$x^2 y = 1$, $y^2 z = 128$, $z^2 x = 32$

Question

I tried to do this simultaneous equation in my additional maths class at school, and not even the teacher could do it using elimination method (how we were asked to do it). Through trial and error, we got the answer $x = 1/2$, $y = 4$, $z = 8$. However, we couldn’t find a way to solve it algebraically. Is this possible to do by elimination, or just by substitution? Could the responde include both methods if so? Thanks in advance

Answer 1

Since any solution has to be given by positive numbers we are free to assume $x=2^a, y=2^b, z=2^c$ and solve $$ \left\{\begin{array}{rcl}2a+b&=&0\\ 2b+c&=&7 \\ 2c+a&=& 5\end{array}\right. $$ leading to $(a,b,c)=(-1,2,3)$ and $(x,y,z)=\left(\frac{1}{2},4,8\right)$.

Answer 2

HINT

\begin{align*} (x^{2}y)(y^{2}z)(z^{2}x) = (xyz)^{3} = 2^{12} \Longleftrightarrow xyz = 16 \end{align*}

Therefore the system of equations proposed is equivalent to \begin{cases} z = 16x\\ y = 8x\\ z = 2y\\ xyz = 16 \end{cases}

Answer 3

Hint: $$x^3y^3z^3 = 2^7\cdot 2^5= 2^{12}\implies xyz= 2^4 = 16$$

Answer 4

The other hints are fine, but there are inevitably alternative approaches.
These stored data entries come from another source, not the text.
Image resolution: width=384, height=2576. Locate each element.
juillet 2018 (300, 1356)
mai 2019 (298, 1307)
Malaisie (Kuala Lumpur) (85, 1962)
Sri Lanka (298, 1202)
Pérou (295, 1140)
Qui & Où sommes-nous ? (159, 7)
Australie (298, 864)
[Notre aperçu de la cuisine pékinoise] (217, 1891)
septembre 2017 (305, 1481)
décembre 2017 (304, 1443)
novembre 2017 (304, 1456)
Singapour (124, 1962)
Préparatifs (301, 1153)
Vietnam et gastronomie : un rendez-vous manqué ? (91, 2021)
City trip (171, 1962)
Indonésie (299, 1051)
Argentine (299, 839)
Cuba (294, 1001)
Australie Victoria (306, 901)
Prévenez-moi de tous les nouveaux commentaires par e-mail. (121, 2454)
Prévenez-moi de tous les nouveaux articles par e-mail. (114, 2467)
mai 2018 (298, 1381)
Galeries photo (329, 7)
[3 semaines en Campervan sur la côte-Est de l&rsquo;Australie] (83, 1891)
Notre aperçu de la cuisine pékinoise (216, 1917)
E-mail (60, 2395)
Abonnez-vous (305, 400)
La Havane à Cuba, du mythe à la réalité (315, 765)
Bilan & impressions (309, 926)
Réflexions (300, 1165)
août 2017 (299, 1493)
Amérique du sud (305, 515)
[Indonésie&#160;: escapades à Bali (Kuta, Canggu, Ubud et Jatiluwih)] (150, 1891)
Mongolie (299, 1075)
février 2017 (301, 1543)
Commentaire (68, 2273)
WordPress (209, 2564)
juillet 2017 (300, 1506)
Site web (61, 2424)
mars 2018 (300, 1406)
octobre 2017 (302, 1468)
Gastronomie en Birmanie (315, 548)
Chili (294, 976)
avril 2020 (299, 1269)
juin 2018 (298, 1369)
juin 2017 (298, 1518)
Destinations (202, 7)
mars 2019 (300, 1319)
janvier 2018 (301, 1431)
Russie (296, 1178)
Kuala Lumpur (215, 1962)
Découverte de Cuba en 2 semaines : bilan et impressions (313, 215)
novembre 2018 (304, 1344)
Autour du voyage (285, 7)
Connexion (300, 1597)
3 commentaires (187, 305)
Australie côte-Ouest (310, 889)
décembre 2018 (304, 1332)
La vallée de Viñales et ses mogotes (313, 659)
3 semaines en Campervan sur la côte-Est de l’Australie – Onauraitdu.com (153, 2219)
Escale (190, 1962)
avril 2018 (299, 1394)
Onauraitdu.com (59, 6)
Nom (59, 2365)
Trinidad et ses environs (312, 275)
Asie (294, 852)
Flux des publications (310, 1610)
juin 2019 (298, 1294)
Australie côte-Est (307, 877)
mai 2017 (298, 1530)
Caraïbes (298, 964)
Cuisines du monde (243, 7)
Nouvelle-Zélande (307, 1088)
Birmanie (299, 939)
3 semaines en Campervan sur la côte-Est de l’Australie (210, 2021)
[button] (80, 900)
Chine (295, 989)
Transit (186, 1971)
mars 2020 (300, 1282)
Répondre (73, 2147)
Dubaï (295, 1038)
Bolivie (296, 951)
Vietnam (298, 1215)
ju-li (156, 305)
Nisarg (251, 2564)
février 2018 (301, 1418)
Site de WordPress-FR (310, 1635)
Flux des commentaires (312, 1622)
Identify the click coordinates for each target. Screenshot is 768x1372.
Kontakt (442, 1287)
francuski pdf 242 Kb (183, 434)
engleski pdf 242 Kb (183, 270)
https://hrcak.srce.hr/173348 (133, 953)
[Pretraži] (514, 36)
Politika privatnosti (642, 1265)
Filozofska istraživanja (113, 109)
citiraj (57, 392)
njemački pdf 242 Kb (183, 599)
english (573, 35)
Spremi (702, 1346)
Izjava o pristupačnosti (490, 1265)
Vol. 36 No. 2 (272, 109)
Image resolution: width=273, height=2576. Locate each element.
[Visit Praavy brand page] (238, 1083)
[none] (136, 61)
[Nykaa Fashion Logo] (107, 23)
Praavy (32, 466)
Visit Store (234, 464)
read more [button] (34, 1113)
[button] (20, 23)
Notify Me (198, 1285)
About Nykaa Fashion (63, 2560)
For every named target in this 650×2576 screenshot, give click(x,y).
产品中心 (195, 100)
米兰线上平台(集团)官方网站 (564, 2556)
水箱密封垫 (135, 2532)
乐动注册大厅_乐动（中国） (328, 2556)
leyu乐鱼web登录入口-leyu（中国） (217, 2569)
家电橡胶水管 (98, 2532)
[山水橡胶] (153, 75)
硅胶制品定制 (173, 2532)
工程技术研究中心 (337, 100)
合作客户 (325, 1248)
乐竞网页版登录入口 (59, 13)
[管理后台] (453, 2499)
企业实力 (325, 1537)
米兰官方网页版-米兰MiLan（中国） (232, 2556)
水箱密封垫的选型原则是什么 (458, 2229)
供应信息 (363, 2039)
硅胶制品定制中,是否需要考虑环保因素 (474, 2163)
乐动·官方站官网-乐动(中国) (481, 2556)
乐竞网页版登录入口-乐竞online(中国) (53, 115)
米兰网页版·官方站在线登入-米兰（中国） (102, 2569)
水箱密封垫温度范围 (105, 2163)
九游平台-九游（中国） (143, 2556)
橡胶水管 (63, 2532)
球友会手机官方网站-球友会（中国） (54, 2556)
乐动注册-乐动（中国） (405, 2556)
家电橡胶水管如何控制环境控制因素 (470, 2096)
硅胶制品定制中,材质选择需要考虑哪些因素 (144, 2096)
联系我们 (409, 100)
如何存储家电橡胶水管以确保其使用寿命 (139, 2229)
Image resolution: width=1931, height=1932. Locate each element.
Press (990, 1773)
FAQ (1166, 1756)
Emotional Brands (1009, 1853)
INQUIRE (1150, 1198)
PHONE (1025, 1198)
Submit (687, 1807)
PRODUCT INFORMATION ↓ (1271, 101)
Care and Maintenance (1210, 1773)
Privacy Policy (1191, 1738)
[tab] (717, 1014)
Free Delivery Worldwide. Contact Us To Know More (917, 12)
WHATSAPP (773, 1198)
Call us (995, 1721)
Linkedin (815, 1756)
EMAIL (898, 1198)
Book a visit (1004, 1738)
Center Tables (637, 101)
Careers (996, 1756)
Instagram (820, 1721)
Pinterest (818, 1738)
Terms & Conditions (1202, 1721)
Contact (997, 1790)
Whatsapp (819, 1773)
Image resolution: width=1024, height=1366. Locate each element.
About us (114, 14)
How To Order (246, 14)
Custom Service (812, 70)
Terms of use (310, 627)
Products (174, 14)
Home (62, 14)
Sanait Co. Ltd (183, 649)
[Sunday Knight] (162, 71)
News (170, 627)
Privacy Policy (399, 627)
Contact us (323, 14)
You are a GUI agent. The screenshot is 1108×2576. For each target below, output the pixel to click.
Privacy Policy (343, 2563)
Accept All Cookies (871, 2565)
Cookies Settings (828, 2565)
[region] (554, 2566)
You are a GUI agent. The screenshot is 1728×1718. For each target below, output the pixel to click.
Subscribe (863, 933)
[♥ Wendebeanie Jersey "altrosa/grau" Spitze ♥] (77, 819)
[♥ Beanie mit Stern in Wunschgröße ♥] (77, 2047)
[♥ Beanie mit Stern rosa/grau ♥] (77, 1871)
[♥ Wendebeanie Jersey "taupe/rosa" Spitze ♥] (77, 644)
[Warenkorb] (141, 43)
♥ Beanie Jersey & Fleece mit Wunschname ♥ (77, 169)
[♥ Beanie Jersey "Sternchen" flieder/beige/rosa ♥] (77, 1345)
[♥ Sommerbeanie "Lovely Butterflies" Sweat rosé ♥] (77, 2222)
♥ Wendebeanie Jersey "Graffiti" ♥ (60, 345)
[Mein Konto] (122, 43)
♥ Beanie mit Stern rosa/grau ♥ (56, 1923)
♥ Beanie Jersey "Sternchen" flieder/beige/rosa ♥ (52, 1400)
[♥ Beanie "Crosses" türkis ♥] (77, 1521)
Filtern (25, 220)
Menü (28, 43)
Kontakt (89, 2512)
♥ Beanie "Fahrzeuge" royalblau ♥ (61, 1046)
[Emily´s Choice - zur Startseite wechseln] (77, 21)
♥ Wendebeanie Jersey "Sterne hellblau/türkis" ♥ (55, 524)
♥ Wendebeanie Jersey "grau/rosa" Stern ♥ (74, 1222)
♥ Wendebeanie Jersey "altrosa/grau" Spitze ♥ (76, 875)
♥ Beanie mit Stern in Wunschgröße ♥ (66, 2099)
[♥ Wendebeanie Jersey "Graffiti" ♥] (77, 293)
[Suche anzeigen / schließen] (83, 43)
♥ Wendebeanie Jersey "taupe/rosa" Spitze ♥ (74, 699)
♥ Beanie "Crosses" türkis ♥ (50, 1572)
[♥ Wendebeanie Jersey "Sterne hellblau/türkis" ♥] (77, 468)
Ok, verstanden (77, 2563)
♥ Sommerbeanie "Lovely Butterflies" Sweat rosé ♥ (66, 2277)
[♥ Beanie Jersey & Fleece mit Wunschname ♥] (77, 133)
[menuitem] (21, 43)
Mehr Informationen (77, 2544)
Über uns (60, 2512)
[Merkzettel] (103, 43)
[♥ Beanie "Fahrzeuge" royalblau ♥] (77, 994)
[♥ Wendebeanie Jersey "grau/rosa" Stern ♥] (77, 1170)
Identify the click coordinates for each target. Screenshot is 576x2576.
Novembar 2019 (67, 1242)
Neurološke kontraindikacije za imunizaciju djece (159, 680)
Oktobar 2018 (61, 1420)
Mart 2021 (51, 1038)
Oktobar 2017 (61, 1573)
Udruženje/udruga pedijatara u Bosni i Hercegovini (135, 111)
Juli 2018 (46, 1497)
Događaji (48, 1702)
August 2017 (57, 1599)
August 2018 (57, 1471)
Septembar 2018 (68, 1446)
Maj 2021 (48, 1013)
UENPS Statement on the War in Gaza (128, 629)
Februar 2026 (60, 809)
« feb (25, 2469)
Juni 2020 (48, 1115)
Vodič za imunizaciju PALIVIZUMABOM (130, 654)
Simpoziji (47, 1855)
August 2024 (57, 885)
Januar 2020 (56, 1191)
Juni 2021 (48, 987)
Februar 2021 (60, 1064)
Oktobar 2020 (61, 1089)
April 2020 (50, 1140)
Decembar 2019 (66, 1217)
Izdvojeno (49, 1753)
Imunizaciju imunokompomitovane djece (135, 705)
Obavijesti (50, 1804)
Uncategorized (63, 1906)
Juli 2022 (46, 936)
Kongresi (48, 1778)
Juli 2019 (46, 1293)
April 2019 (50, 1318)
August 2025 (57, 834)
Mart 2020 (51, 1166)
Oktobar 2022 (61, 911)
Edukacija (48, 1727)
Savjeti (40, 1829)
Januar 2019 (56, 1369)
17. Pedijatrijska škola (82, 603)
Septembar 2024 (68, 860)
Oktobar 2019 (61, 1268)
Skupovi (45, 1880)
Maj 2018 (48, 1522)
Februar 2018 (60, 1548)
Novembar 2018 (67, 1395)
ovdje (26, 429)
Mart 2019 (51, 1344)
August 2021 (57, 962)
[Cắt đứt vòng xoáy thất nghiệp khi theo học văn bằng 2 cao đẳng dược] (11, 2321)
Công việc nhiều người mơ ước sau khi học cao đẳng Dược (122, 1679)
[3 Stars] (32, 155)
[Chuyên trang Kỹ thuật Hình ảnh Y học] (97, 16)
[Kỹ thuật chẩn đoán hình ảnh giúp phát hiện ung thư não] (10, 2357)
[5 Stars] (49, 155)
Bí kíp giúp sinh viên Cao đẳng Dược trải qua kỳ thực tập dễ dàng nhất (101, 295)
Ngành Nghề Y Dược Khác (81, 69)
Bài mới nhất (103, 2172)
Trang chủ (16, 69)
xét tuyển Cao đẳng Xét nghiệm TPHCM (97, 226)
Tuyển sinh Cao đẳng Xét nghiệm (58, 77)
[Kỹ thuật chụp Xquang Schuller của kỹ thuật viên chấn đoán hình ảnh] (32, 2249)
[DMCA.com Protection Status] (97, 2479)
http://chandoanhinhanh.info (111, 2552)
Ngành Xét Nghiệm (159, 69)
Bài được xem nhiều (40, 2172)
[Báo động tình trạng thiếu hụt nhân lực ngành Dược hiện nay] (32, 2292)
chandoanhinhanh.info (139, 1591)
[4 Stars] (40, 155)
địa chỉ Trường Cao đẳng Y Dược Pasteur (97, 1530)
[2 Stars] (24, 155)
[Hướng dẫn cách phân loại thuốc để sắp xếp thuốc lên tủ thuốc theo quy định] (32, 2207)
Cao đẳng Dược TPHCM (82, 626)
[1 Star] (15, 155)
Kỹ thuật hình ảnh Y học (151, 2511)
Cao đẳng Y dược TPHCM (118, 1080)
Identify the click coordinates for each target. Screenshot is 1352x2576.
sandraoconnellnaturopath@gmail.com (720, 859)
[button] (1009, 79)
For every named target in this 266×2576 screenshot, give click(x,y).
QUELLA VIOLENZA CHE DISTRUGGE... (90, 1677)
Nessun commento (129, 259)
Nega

None of $x, y, z$ can be zero, so we are fine multiplying and dividing.

Take $y^2z=128$ and multiply by $x^4$ so that $x^4y^2z=128x^4$. But $x^4y^2=(x^2y)^2=1$ so $$z=128x^4$$

Then substitute in the final equation to obtain $$(128x^4)^2x=32$$which you can solve for $x$ and hence find $y$ and $z$ too.

Answer 5

Hint:

$$x^2y=1\Longrightarrow y=\dfrac{1}{x^2}$$

$$y^2z=128\Longrightarrow \left( \dfrac{1}{x^2}\right)^2 z=128\Longrightarrow z=128x^4$$

$$z^2x=32 \Longrightarrow (128x^4)^2x=32 \Longrightarrow x^9=\dfrac{32}{128^2}=\dfrac{1}{2^9}$$

This gives $x=\dfrac{1}{2}$.

Answer 6

By elimination:

$(1)$ gives $x^2 = \frac{1}{y}$

Put this into $(2)$ and you get:

$\frac{z}{x^4} = 128$ or $z = 128x^4.$

Putting this into $(3)$ and you arrive at $x^9128^2 = 32 \implies x^9 = \frac{1}{512}.$

Notice that $2^9 = 512$, so $x = \frac{1}{2}$ which you can then sub in to find the other values.

Answer 7

Hint: Use logarithms to turn the system into a linear system, which is probably more familiar.

Let $a=\log_2 x$, $b=\log_2 y$, $c=\log_2 z$. Then $$ 2a+b=0, \quad 2b+c=7, \quad 2c+a=5 $$ whose solution is $$ a = -1, \quad b = 2, \quad c = 3 $$ This gives $$ x = 2^{-1}, \quad y = 2^2, \quad z = 2^3 $$